Visa has collaborated with ConsenSys, a blockchain technology firm, for building facilities to assist the introduction of central bank digital currencies (CBDCs).
Visa’s head of CBDC, Catharine Gu, informed The Block about the collaboration’s ongoing consultations on growth and potential with central banks globally.
Through the new collaboration, companies would be able to link facilities for providing CBDC-linked payment cards and wallet credentials. Its purpose is to serve as an on-ramp for prevailing networks.

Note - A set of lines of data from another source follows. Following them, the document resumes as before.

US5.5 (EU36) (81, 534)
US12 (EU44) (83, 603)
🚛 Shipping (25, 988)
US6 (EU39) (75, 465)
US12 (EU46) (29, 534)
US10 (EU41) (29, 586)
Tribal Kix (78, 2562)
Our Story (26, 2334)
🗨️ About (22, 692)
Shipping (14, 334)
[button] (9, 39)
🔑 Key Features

The Visa payment module is presently being integrated with the ConsenSys infrastructure, in order for the platform to be prepared to use business blockchain technology. They are thinking of pilot testing in early summer.
She further informed that the main challenge will be to understand the coexistence of existing payment systems with the new form of money, as well as to understand the role of CBDC over the next two to three years.
Interoperability would also be a challenging task and they will be looking for practical solutions, according to Shailee Adinolfi, director of strategic sales at ConsenSys.
Corporations and governments both are interested in CBDCs. Payment-watchers have queried their likely effect on the financial system and about their use cases.
Adinolfi further added that due to its scalability and privacy qualities, ethereum is frequently desired by governments in development. ConsenSys is already aiding the development of CBDCs in Australia, Hong Kong, France, and Thailand.